Supplemental Figure 5, related to Figure 4. Zebrafish ptch1-crispant tumors are enriched for midbrain-hindbrain boundary genes.
(A-B) (Top) GSEA identified enrichment for midbrain-hindbrain boundary genes among the differentially expressed genes between (A) control (tp53M214K;Casper) whole brains and tp53M214K; ptch1-crispant (gRNA #1) whole brains and (B) tp53M214K; ptch1-crispant (gRNA #1) whole brains versus tp53M214K; NRASWT tumors.
Supplemental Table 1. List of differentially expressed genes, related to Figure 4. Genes were filtered to include those that were protein-coding and with p-adj<0.05.
Supplemental Table 2. Hindbrain glutamatergic neurons gene list, related to Figure S3. Genes expressed in only glutamatergic neurons in the hindbrain of 8 dpf zebrafish (Zhang et al., 2021).
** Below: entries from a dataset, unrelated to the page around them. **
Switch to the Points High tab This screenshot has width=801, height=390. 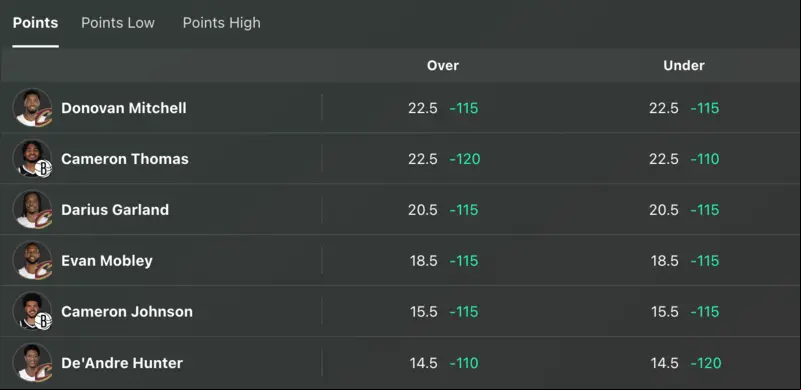click(x=222, y=23)
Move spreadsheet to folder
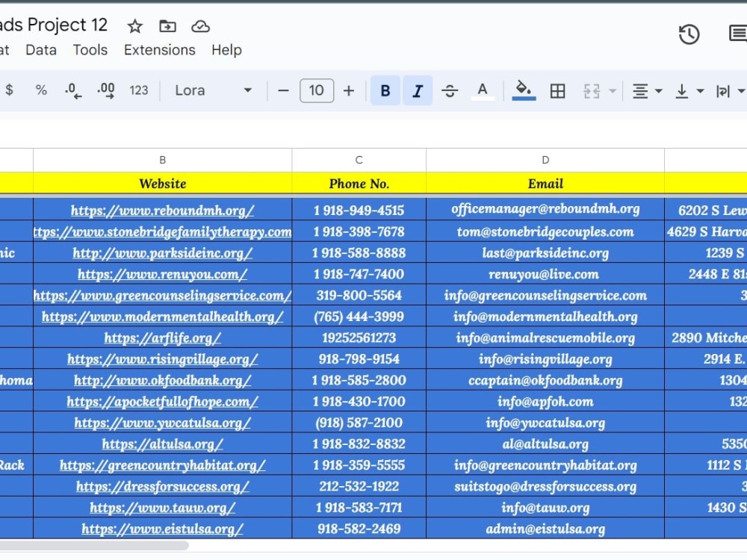Screen dimensions: 747x560 click(167, 25)
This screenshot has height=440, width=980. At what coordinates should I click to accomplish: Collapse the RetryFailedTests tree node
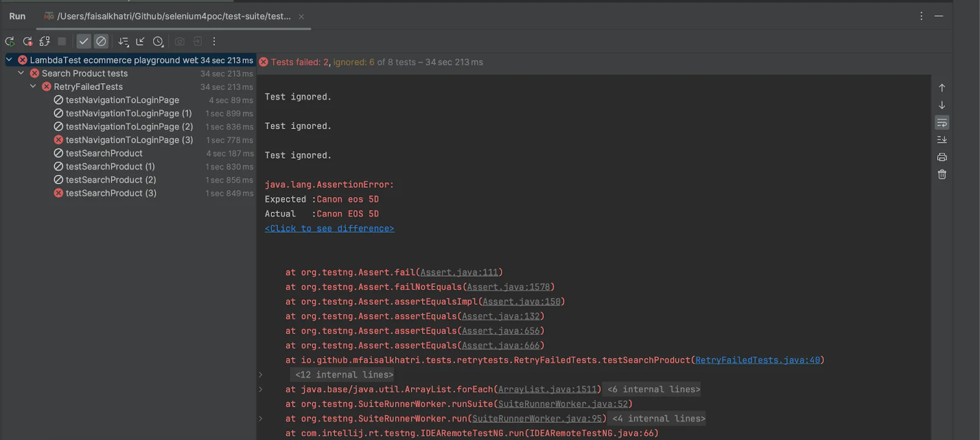click(33, 87)
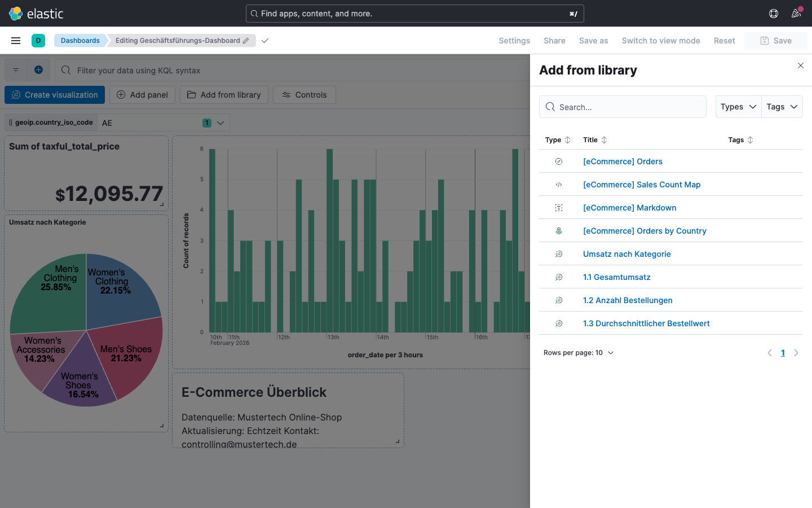
Task: Click the map icon for Orders by Country
Action: pos(558,230)
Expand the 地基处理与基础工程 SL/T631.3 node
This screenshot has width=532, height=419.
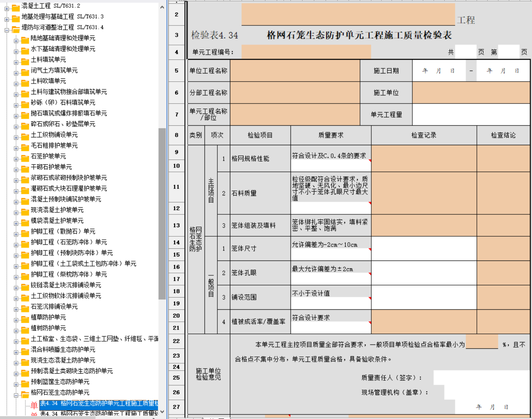coord(7,19)
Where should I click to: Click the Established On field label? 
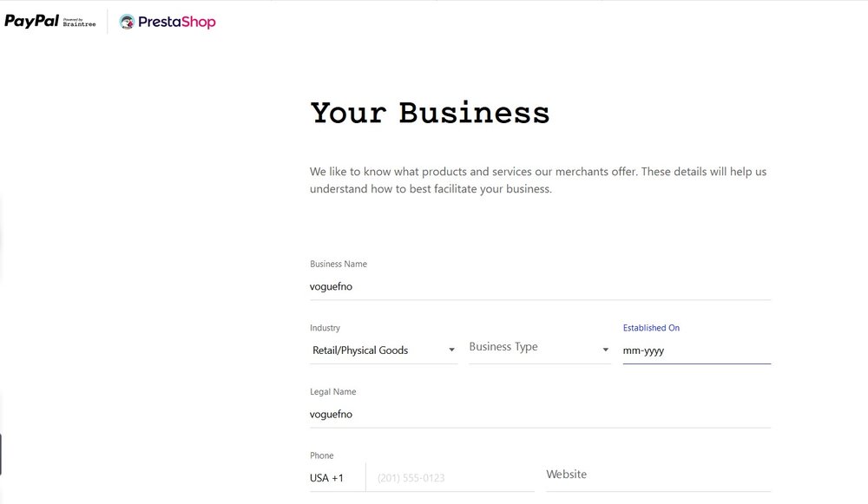(651, 328)
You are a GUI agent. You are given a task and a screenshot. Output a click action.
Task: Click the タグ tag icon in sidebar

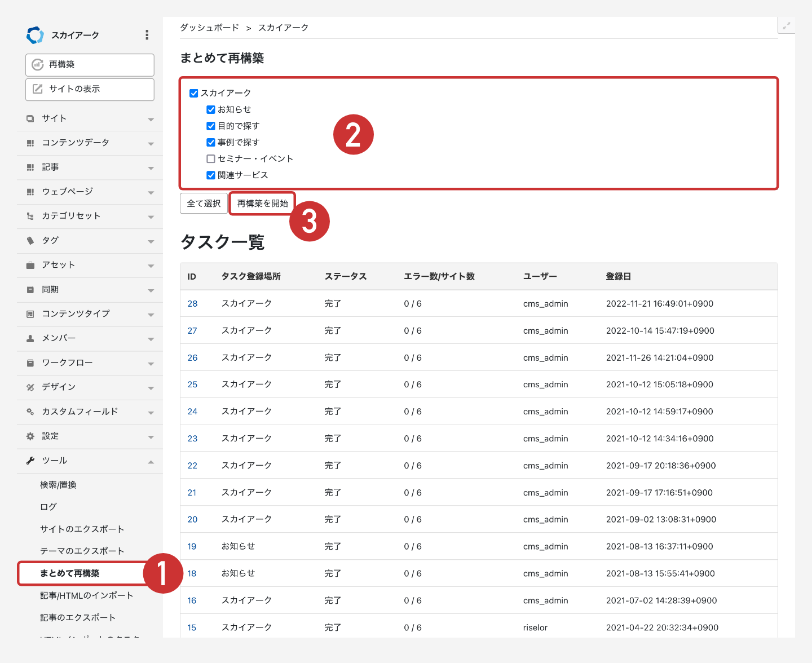point(30,241)
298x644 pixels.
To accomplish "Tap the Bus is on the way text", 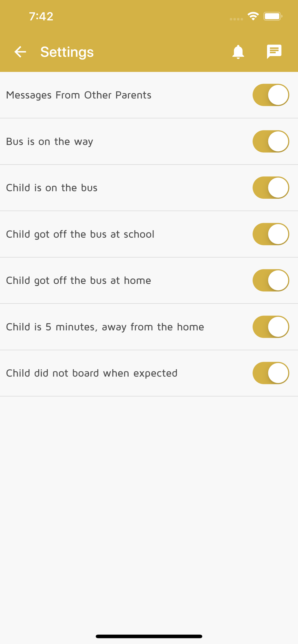I will (50, 142).
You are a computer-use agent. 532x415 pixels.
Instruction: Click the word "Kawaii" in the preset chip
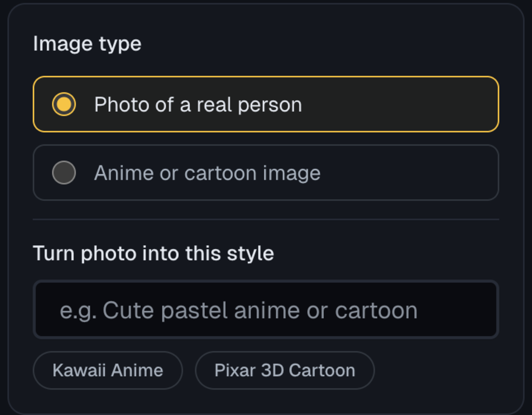pyautogui.click(x=79, y=370)
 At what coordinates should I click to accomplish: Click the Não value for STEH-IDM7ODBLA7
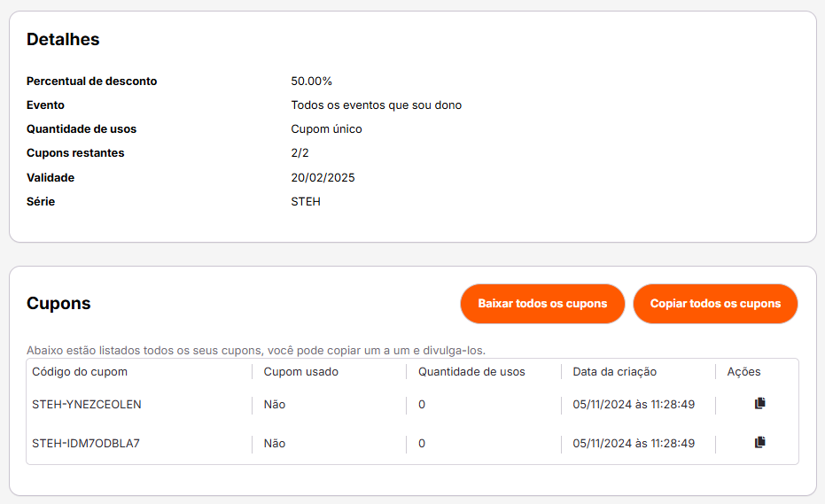point(275,444)
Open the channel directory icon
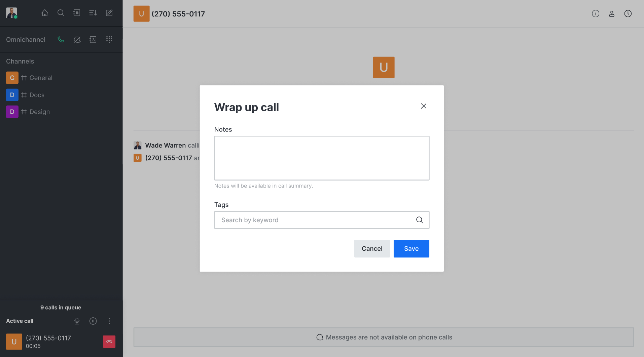Image resolution: width=644 pixels, height=357 pixels. tap(77, 13)
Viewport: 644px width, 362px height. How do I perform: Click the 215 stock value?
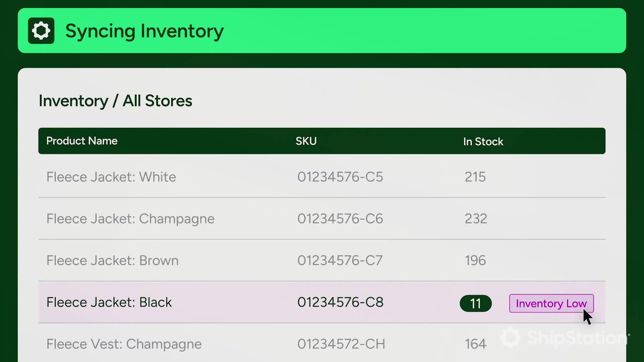click(475, 177)
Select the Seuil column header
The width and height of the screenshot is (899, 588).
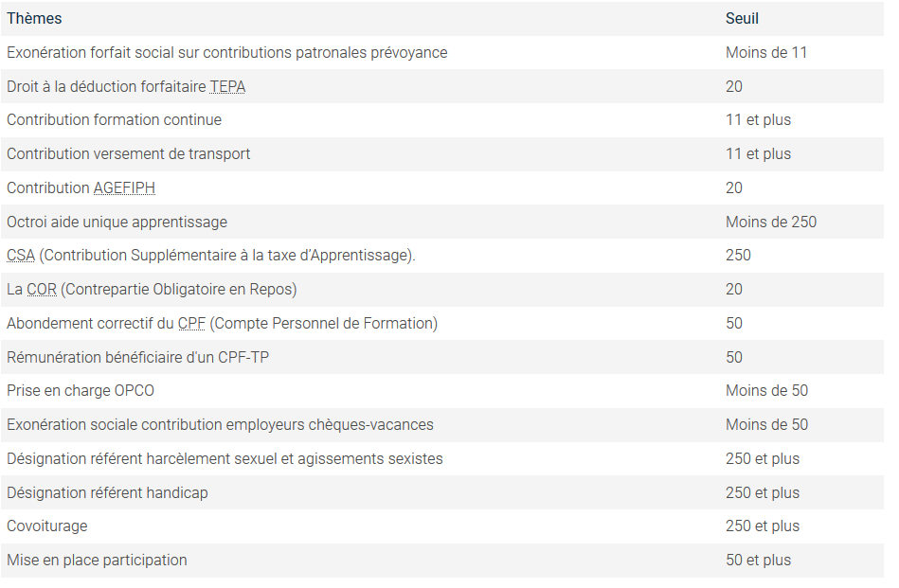[x=742, y=19]
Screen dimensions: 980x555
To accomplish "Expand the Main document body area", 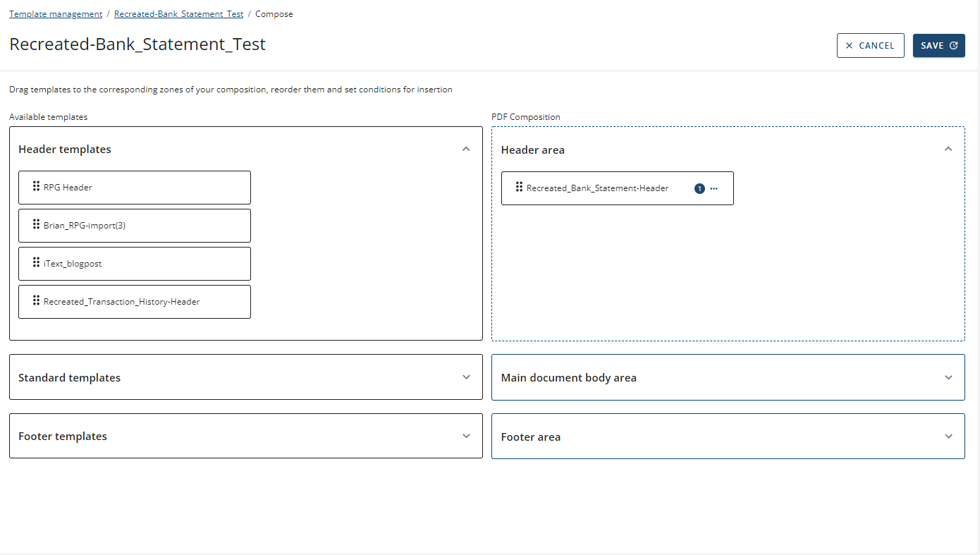I will click(948, 377).
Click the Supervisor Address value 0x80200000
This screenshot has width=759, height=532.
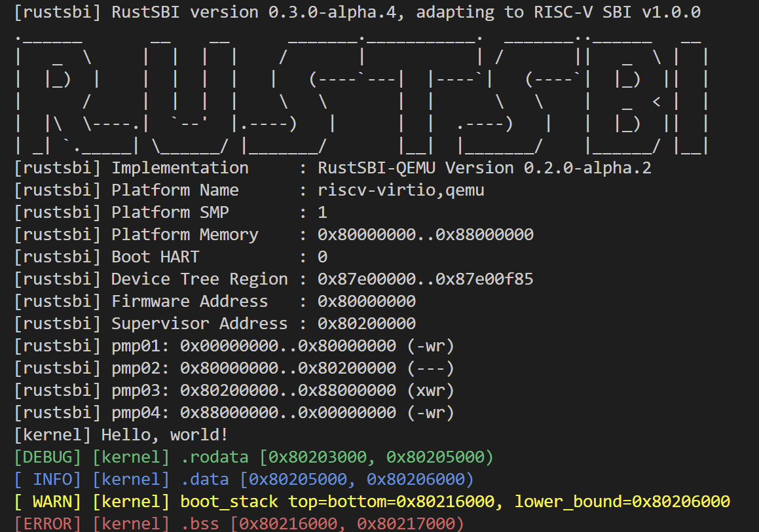[366, 324]
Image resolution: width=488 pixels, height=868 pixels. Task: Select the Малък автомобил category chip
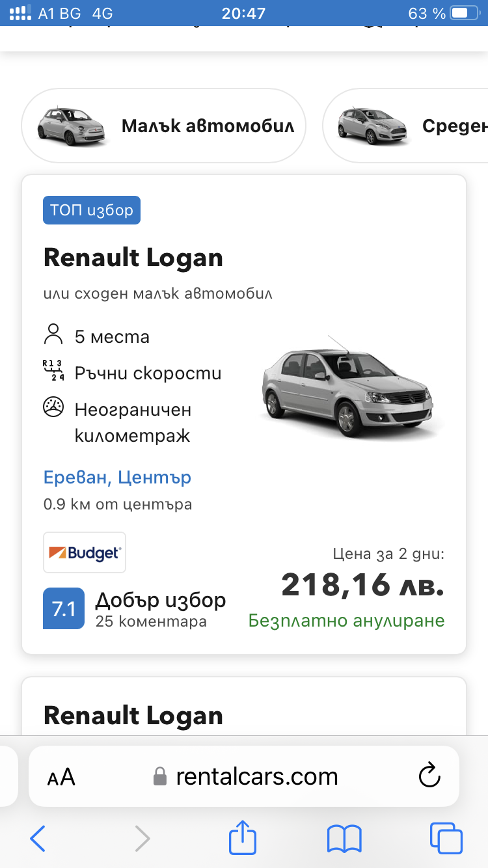coord(163,126)
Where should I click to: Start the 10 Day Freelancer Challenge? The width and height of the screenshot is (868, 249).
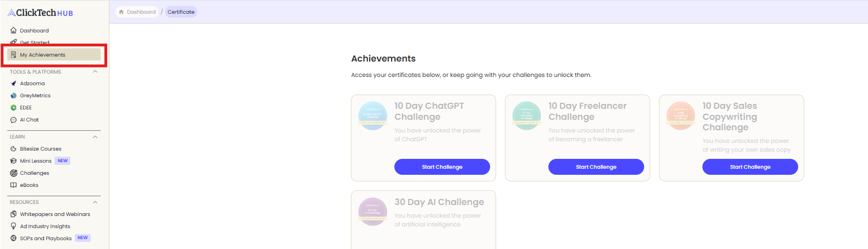596,167
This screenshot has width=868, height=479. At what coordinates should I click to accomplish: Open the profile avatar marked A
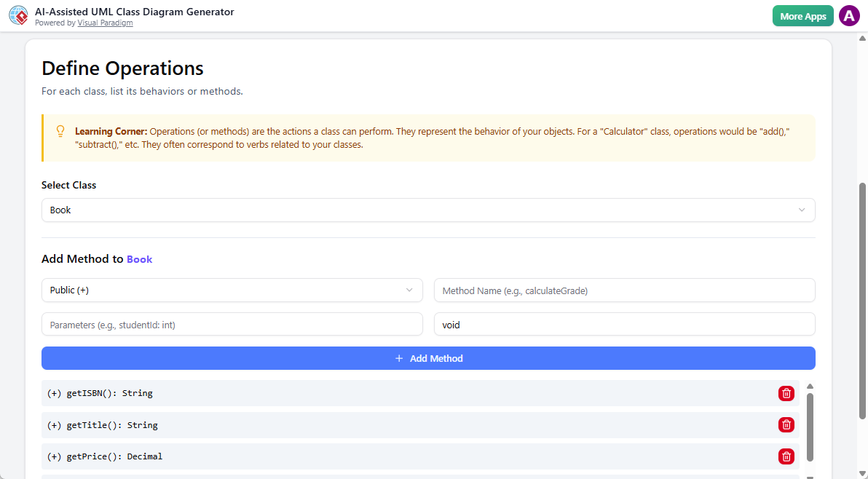tap(849, 15)
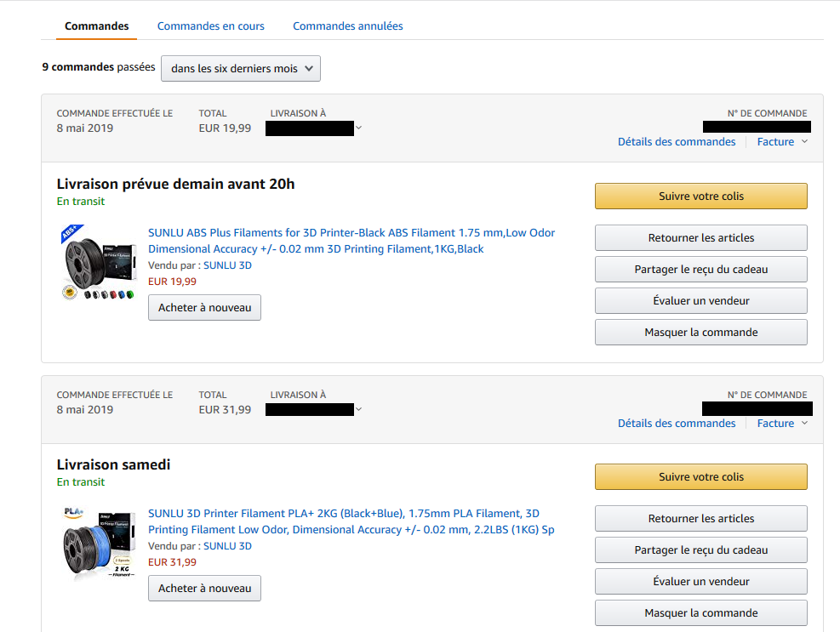Track the ABS filament package

point(700,196)

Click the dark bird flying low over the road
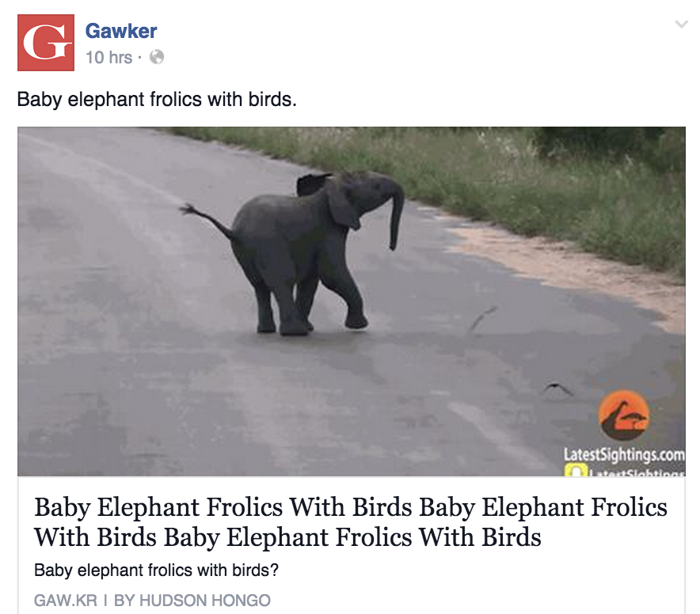point(557,388)
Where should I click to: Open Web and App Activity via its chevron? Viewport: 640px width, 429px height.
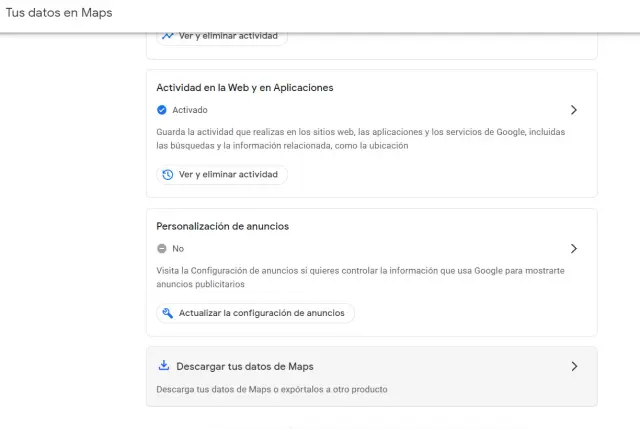click(573, 110)
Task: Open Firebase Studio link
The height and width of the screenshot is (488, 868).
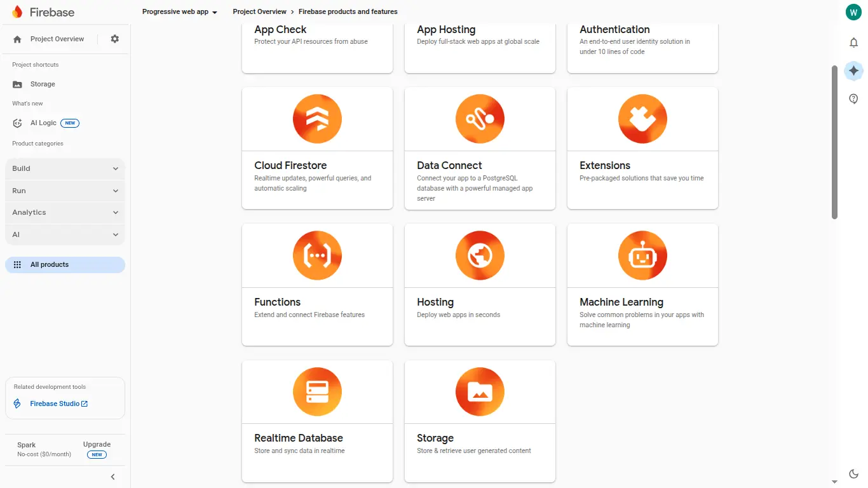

Supplemental Table 3. Midbrain hindbrain boundary gene list with accompanying references, related to Figure S5.
Supplemental Table 4. List of primers.
Supplemental Table 5. List of crRNAs.
Data Availability Statement
Raw RNA sequencing data is publicly available and has been deposited at GEO under the acquisition number GSE242897. Analyzed RNA sequencing data is available via supplemental Table S1.
This paper does not report any original code.
Any additional information required to reanalyze the data reported in this paper is available from the lead contact upon request.